Titles are also normalized when citation references are created, as a defense-in-depth measure for data indexed before this feature was added. After upgrading, re-index your data sources to fully benefit from normalization.
Why AsyncLocal Is Safe for Singletons
AI tools are registered as singletons — one instance shared across all requests. The AI model calls tools without passing any invocation identifier. Tools retrieve context via AIInvocationScope.Current, which reads from an AsyncLocal<AIInvocationContext>.
AsyncLocal<T> works by storing its value on the .NET ExecutionContext, which is captured at every await and restored on the continuation — even if it runs on a different thread-pool thread.
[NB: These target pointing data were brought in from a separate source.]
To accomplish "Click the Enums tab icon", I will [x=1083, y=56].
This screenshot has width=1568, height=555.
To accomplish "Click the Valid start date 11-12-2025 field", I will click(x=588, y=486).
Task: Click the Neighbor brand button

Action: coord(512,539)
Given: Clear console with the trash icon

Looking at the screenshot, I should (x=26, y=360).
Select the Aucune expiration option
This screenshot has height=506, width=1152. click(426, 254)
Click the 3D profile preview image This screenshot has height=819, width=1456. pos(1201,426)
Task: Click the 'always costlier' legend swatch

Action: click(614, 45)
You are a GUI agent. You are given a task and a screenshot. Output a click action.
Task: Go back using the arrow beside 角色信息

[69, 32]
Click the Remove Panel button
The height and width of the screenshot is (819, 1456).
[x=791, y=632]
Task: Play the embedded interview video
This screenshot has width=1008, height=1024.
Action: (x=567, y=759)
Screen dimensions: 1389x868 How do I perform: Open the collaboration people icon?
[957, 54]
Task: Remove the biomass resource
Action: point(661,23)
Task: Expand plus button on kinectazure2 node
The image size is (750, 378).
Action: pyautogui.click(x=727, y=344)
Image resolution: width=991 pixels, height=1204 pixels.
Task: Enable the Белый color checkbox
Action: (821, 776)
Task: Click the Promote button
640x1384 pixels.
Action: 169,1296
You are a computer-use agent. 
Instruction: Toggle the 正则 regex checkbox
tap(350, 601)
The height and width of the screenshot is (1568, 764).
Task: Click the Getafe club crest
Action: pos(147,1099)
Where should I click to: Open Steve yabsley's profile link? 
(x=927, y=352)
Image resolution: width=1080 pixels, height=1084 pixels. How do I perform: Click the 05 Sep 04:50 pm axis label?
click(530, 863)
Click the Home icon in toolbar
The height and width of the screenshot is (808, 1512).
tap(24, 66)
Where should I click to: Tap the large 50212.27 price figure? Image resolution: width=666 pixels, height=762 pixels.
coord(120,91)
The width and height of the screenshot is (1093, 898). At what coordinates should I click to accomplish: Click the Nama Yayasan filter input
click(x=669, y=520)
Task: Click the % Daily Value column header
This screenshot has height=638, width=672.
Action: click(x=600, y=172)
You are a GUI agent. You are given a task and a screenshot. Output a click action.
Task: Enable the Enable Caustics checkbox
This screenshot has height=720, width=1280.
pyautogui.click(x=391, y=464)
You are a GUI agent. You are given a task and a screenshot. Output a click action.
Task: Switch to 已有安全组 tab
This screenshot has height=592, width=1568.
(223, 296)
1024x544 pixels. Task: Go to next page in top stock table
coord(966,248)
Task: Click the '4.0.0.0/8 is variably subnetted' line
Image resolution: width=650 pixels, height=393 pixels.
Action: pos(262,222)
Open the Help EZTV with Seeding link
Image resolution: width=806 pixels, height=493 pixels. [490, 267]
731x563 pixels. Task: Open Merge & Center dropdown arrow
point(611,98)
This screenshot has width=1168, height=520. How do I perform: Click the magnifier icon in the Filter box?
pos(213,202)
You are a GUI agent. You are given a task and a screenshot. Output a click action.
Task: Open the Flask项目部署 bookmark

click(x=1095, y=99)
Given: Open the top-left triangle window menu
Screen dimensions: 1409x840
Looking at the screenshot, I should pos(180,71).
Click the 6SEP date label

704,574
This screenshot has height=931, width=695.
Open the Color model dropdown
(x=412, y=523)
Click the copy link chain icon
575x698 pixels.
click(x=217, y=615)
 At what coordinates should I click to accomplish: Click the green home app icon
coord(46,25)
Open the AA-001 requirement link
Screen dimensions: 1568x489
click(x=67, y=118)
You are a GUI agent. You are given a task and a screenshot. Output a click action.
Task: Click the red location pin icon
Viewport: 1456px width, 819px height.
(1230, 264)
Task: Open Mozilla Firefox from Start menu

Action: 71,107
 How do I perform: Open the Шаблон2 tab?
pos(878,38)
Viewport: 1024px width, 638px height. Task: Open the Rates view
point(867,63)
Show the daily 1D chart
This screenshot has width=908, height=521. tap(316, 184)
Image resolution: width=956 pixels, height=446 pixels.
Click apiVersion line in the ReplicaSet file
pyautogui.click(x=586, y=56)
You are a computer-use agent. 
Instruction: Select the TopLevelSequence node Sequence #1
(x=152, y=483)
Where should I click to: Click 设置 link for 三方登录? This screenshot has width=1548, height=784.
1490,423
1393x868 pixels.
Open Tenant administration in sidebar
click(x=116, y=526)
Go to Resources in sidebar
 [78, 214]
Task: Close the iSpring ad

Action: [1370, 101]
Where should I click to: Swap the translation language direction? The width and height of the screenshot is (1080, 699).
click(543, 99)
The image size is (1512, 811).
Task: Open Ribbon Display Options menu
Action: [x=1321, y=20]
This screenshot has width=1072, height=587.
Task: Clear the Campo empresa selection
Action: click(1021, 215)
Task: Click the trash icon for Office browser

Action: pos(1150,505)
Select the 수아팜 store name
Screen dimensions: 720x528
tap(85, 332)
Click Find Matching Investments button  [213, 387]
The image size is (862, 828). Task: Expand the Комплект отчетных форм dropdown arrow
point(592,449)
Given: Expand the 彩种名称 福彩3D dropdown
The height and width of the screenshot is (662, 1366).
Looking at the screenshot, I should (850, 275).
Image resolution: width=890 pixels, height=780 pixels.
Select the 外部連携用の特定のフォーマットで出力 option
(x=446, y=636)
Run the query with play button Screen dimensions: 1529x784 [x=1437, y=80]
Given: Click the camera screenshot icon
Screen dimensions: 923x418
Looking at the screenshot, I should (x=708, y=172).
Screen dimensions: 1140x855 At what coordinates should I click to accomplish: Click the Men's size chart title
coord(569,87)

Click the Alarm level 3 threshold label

Critically, when Task.Run or similar APIs fork a new async flow, the child gets a copy of the parent's ExecutionContext. Writes to the copy do not affect the parent or sibling flows.
This means:
- Two concurrent SignalR hub invocations on the same WebSocket connection each have their own
AIInvocationContext. - A singleton tool called concurrently from two invocations sees the correct context for each call.
- No locks or request-ID passing are needed.